>>>

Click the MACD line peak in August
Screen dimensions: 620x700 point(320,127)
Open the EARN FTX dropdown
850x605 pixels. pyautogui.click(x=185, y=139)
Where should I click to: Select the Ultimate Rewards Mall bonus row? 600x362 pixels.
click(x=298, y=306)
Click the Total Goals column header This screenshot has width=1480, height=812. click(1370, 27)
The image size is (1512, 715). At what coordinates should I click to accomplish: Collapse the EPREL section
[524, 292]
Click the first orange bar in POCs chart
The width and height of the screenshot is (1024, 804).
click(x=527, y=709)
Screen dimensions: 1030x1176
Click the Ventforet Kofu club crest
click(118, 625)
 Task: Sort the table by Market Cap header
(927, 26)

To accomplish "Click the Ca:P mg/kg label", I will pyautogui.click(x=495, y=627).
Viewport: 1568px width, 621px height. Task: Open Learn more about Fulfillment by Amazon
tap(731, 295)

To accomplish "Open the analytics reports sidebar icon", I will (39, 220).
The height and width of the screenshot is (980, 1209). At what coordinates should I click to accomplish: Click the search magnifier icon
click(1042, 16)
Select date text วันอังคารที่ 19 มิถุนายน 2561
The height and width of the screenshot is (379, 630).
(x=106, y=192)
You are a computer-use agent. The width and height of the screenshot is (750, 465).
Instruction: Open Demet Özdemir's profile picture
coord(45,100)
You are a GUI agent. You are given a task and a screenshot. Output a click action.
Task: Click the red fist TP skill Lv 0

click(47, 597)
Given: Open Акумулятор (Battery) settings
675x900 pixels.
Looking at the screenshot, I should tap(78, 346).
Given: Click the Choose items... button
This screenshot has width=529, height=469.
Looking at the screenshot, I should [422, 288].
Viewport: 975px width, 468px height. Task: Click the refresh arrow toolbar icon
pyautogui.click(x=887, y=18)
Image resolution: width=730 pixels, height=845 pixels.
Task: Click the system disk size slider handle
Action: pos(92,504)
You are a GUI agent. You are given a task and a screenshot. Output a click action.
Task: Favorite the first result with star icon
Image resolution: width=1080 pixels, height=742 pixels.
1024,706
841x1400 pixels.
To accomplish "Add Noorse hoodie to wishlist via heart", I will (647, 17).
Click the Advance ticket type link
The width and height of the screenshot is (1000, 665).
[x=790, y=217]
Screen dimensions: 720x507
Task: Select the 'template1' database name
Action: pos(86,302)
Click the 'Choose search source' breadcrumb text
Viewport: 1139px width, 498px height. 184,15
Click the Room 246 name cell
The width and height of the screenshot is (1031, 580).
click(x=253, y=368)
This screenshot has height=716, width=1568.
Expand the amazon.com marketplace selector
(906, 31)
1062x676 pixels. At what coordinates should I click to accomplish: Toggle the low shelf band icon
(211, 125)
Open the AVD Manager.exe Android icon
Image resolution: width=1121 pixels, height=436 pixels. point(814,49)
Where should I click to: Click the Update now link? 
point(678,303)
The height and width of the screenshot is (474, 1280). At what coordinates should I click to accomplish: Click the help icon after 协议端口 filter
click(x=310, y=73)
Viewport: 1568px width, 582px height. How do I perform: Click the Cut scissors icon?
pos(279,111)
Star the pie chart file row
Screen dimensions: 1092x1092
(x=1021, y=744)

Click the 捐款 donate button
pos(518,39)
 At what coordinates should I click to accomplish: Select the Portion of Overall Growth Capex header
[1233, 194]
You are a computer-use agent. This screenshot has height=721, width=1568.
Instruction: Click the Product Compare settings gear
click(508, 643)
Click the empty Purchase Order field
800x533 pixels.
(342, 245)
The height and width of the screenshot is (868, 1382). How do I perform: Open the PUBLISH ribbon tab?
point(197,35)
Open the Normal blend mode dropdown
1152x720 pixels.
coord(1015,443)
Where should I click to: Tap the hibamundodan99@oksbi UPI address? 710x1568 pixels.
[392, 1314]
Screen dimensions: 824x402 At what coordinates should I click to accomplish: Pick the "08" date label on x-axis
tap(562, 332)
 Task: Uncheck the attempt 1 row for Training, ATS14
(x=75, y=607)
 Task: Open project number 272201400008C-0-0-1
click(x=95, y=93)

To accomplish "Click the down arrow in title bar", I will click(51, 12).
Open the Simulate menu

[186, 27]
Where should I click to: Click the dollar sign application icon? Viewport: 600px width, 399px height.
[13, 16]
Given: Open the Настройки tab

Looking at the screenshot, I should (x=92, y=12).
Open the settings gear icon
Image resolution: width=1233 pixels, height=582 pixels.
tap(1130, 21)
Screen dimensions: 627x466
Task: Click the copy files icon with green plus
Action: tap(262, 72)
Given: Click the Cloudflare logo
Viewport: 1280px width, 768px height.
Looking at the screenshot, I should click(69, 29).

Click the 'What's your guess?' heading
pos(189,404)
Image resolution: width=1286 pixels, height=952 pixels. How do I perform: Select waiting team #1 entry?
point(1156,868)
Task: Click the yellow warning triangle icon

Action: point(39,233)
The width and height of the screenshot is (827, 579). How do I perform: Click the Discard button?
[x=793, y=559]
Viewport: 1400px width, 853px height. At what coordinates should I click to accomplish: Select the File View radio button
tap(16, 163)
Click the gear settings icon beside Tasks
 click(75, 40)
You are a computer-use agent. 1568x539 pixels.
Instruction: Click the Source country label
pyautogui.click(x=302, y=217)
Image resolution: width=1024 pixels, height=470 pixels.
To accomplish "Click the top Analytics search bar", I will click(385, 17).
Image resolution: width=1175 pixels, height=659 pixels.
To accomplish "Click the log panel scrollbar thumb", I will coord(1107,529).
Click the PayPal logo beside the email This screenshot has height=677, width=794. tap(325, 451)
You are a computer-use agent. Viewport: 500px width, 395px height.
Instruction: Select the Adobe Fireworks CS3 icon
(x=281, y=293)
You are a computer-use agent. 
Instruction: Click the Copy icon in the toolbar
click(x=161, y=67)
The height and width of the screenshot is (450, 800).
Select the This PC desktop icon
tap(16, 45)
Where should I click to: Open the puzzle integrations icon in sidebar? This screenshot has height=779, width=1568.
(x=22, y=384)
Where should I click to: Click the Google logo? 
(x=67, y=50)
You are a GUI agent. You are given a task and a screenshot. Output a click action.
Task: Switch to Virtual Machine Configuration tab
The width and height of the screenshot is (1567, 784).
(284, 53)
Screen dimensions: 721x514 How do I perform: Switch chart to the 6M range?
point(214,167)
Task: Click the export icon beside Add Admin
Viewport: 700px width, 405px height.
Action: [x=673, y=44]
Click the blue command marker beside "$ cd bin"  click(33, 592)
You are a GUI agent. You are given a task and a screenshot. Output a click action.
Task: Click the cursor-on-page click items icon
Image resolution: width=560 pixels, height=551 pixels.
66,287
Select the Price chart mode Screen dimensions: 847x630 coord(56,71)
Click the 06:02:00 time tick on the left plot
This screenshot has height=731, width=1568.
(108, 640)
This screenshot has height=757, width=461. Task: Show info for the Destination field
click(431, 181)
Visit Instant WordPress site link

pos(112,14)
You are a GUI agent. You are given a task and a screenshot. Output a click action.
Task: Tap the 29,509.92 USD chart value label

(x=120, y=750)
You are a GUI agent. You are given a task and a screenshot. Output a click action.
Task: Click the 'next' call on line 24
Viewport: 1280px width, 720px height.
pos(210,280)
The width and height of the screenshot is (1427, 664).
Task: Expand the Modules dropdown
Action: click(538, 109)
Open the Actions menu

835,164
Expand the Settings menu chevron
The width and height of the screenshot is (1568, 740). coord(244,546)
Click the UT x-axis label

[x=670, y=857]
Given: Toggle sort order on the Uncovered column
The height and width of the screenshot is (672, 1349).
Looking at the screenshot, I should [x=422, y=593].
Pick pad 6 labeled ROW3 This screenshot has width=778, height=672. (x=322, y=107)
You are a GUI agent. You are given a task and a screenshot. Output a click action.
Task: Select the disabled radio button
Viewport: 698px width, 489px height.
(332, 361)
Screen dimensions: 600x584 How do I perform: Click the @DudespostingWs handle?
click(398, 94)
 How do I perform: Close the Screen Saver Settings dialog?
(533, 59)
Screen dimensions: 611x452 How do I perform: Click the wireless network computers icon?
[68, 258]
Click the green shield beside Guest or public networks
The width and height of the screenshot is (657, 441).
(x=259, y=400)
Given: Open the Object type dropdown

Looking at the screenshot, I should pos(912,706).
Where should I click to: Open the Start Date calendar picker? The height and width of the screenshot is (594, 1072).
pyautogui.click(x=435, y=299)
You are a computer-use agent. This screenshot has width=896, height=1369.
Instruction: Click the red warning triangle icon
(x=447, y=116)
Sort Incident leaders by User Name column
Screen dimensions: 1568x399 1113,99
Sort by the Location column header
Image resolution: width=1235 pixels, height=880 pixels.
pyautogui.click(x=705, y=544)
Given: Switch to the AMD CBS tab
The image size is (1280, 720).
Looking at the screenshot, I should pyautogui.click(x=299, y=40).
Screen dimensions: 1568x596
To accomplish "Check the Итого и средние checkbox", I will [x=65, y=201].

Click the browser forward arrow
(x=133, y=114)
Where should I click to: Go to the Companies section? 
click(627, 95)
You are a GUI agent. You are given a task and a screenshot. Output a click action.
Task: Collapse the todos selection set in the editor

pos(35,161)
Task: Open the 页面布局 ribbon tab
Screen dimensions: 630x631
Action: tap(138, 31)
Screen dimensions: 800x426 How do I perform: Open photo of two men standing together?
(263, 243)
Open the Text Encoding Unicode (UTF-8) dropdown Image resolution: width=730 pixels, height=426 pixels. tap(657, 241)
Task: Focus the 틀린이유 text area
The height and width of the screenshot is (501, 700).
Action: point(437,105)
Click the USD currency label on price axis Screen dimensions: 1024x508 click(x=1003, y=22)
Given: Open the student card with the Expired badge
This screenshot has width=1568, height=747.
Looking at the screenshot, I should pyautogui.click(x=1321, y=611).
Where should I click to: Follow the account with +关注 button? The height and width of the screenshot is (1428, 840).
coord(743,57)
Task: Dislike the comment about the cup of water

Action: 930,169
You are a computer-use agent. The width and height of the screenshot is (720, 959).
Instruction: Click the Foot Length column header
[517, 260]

<<<

> [Assignment]:
Check each line of the records above for the string "first", and report every line that has it.

> [Solution for this task]:
Click the first orange bar in POCs chart
Task: Favorite the first result with star icon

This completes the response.